YOUR TASK: Your task is to restate word for word the lines in the material below, from the one with "Image resolution: width=1037" up to and including the one with "This screenshot has height=410, width=957.". Do not carry over the pictures.

__________

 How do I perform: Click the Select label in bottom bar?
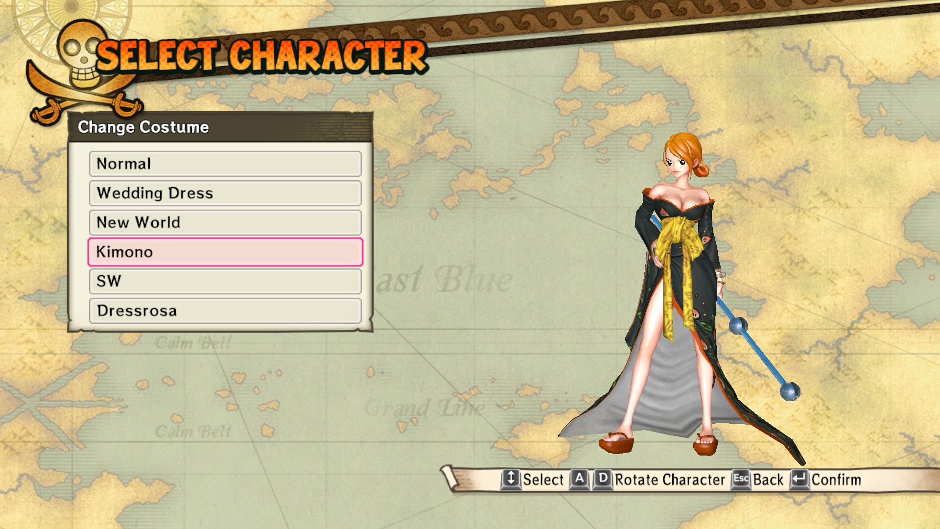click(x=543, y=480)
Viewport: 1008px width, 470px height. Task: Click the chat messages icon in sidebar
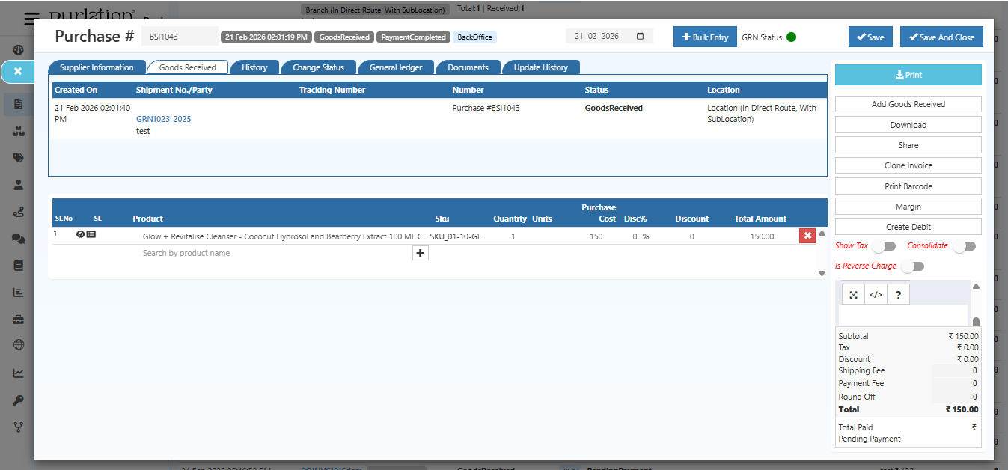tap(18, 238)

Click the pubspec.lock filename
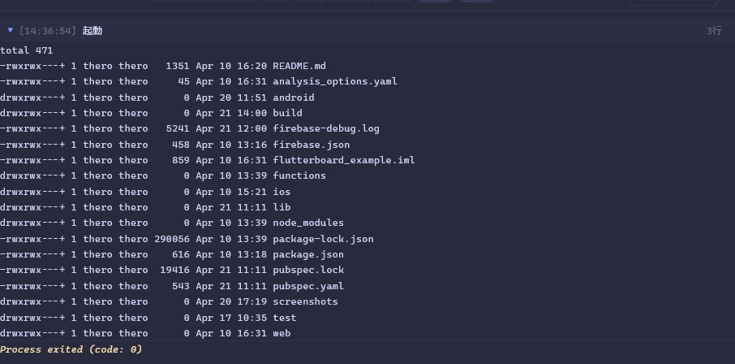307,270
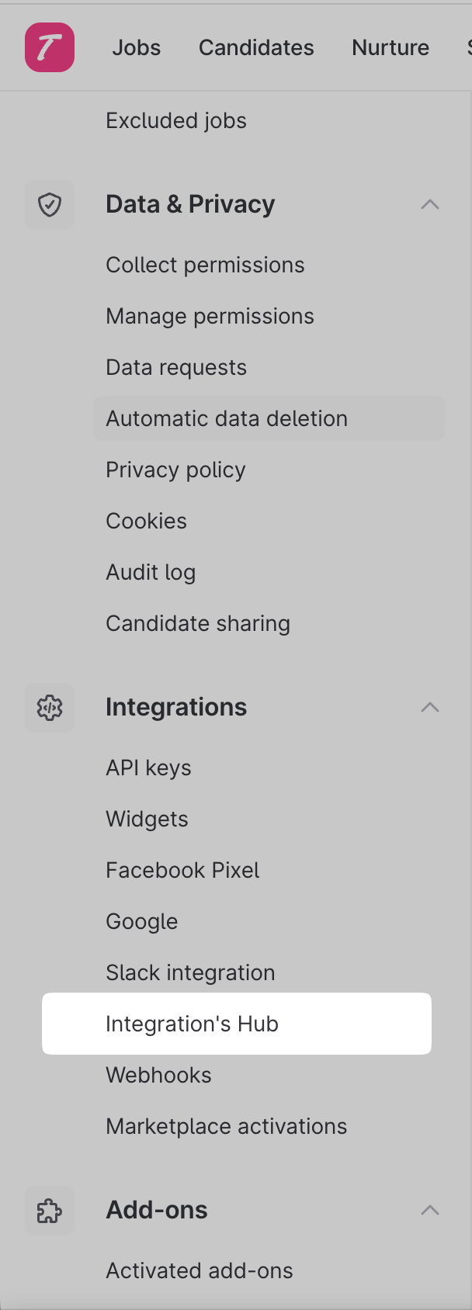
Task: Navigate to API keys
Action: pos(148,768)
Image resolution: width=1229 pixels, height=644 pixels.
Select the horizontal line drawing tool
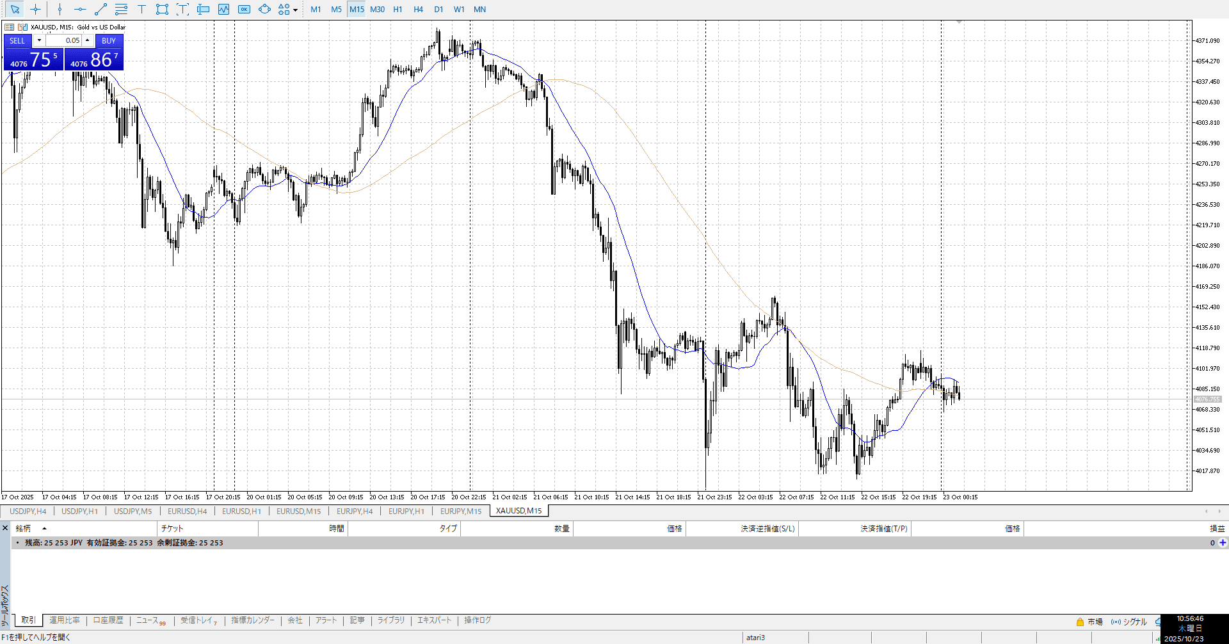(x=80, y=9)
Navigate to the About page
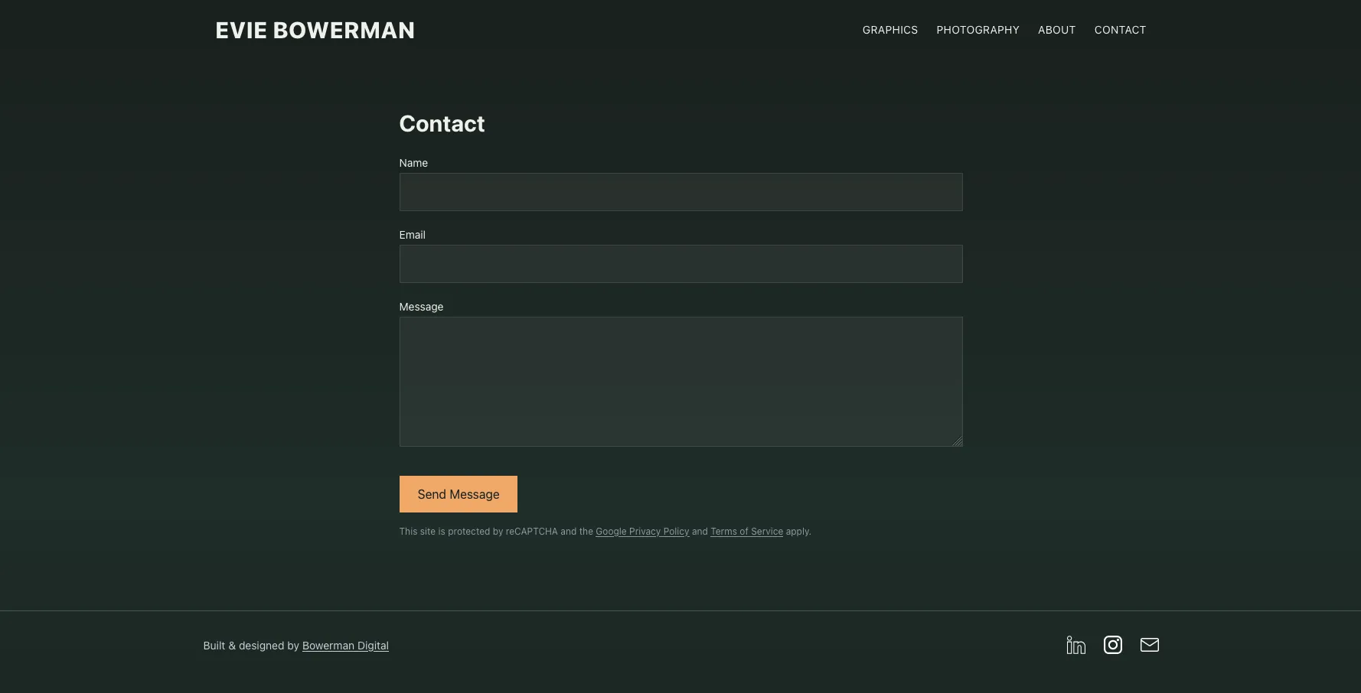The width and height of the screenshot is (1361, 693). [x=1056, y=30]
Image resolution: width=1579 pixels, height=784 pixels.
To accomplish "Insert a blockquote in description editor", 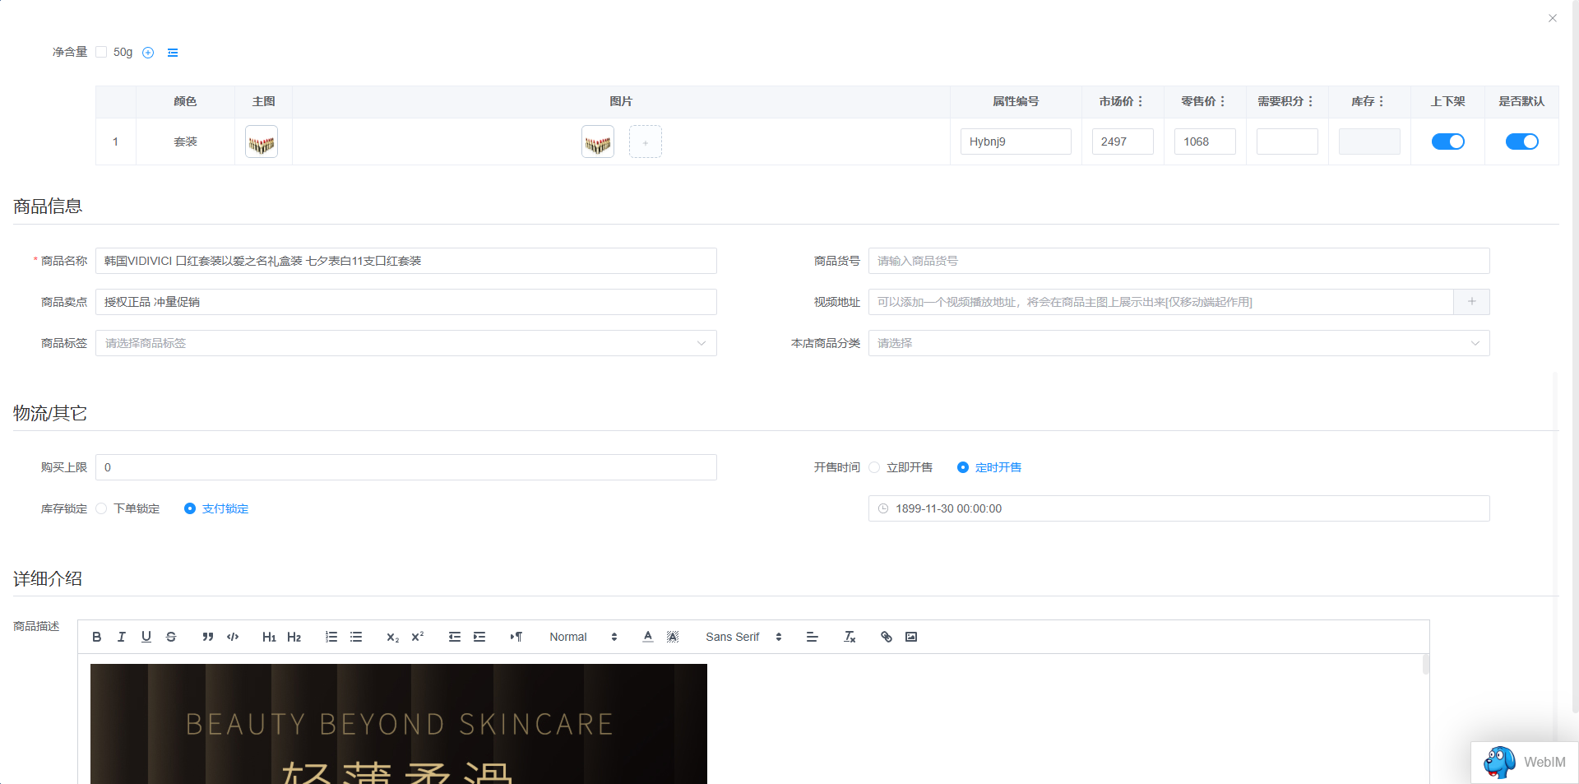I will 208,637.
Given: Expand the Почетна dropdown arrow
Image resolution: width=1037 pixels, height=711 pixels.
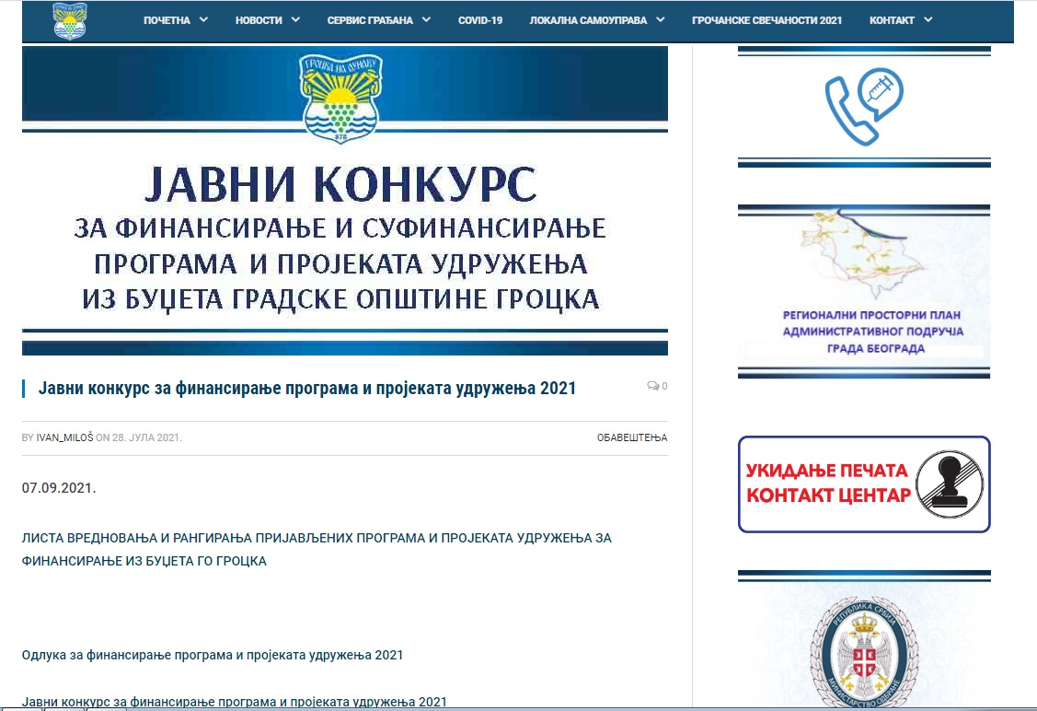Looking at the screenshot, I should (203, 20).
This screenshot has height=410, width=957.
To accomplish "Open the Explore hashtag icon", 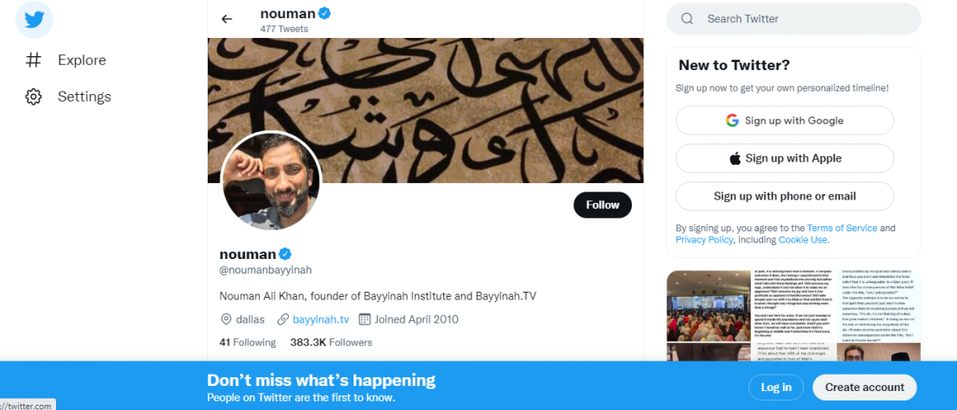I will (x=34, y=60).
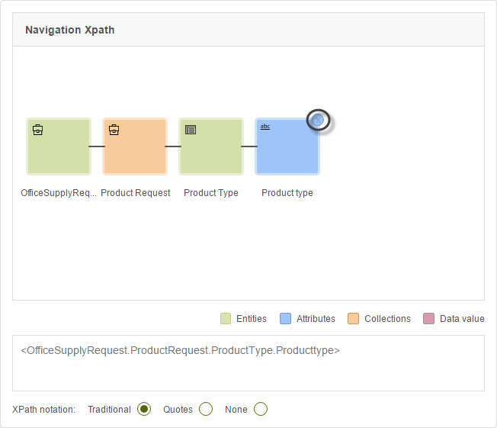Screen dimensions: 497x428
Task: Click the remove icon on the Product type node
Action: pos(319,120)
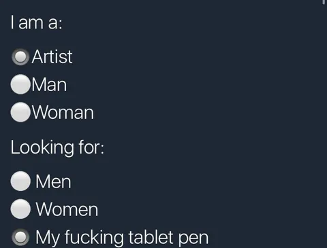
Task: Select the Artist radio button
Action: tap(20, 57)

__________

TASK ANSWER:
Image resolution: width=1037 pixels, height=711 pixels.
Looking at the screenshot, I should (203, 20).
This screenshot has height=410, width=957.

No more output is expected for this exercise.